REQUIREMENT: Rewrite the listing with "Cookie Preferences" replaced by "Cookie Settings", leaving everything else as it is.

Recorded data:
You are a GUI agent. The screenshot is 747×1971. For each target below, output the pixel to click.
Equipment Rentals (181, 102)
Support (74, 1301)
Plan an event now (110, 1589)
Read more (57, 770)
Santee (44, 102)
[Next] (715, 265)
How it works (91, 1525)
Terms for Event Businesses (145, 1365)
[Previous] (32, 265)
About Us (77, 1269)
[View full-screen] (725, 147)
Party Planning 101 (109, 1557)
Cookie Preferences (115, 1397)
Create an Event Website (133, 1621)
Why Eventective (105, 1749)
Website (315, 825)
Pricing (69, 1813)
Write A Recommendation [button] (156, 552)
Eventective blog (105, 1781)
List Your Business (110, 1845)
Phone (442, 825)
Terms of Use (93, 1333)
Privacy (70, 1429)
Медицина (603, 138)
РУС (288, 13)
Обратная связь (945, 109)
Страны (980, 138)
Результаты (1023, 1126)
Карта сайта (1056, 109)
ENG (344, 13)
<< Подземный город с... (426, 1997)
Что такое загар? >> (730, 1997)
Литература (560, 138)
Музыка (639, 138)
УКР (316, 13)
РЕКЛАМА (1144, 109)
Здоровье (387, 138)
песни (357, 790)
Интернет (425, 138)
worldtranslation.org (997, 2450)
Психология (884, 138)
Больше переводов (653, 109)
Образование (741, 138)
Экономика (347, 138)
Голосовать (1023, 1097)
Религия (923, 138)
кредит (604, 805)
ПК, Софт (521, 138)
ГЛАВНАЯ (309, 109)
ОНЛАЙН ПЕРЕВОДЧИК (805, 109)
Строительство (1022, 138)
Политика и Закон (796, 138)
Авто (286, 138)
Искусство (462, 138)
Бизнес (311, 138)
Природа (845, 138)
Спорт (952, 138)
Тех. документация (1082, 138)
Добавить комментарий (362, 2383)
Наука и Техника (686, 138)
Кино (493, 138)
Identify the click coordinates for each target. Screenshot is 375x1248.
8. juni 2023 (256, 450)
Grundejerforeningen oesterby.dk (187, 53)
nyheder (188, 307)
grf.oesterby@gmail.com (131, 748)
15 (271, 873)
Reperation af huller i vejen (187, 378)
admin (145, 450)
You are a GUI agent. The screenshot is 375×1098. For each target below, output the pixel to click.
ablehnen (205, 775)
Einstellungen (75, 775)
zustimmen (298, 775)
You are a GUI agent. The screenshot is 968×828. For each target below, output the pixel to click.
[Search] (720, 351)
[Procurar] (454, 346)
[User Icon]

ANSWER TO THE EXERCISE:
You are a GUI agent. The screenshot is 747×1971. For each target below, output the pixel to click.
Equipment Rentals (181, 102)
Support (74, 1301)
Plan an event now (110, 1589)
Read more (57, 770)
Santee (44, 102)
[Next] (715, 265)
How it works (91, 1525)
Terms for Event Businesses (145, 1365)
[Previous] (32, 265)
About Us (77, 1269)
[View full-screen] (725, 147)
Party Planning 101 (109, 1557)
Cookie Settings (115, 1397)
Create an Event Website (133, 1621)
Why Eventective (105, 1749)
Website (315, 825)
Pricing (69, 1813)
Write A Recommendation [button] (156, 552)
Eventective blog (105, 1781)
List Your Business (110, 1845)
Phone (442, 825)
Terms of Use (93, 1333)
Privacy (70, 1429)
Медицина (603, 138)
РУС (288, 13)
Обратная связь (945, 109)
Страны (980, 138)
Результаты (1023, 1126)
Карта сайта (1056, 109)
ENG (344, 13)
<< Подземный город с... (426, 1997)
Что такое загар? >> (730, 1997)
Литература (560, 138)
Музыка (639, 138)
УКР (316, 13)
РЕКЛАМА (1144, 109)
Здоровье (387, 138)
песни (357, 790)
Интернет (425, 138)
worldtranslation.org (997, 2450)
Психология (884, 138)
Больше переводов (653, 109)
Образование (741, 138)
Экономика (347, 138)
Голосовать (1023, 1097)
Религия (923, 138)
кредит (604, 805)
ПК, Софт (521, 138)
ГЛАВНАЯ (309, 109)
ОНЛАЙН ПЕРЕВОДЧИК (805, 109)
Строительство (1022, 138)
Политика и Закон (796, 138)
Авто (286, 138)
Искусство (462, 138)
Бизнес (311, 138)
Природа (845, 138)
Спорт (952, 138)
Тех. документация (1082, 138)
Добавить комментарий (362, 2383)
Наука и Техника (686, 138)
Кино (493, 138)
Identify the click coordinates for each target. Screenshot is 375x1248.
8. juni 2023 (256, 450)
Grundejerforeningen oesterby.dk (187, 53)
nyheder (188, 307)
grf.oesterby@gmail.com (131, 748)
15 (271, 873)
Reperation af huller i vejen (187, 378)
admin (145, 450)
You are a GUI agent. The screenshot is 375×1098. For each target below, output the pixel to click.
ablehnen (205, 775)
Einstellungen (75, 775)
zustimmen (298, 775)
You are a GUI agent. The screenshot is 968×828. For each target below, output the pixel to click.
[Search] (720, 351)
[Procurar] (454, 346)
[User Icon]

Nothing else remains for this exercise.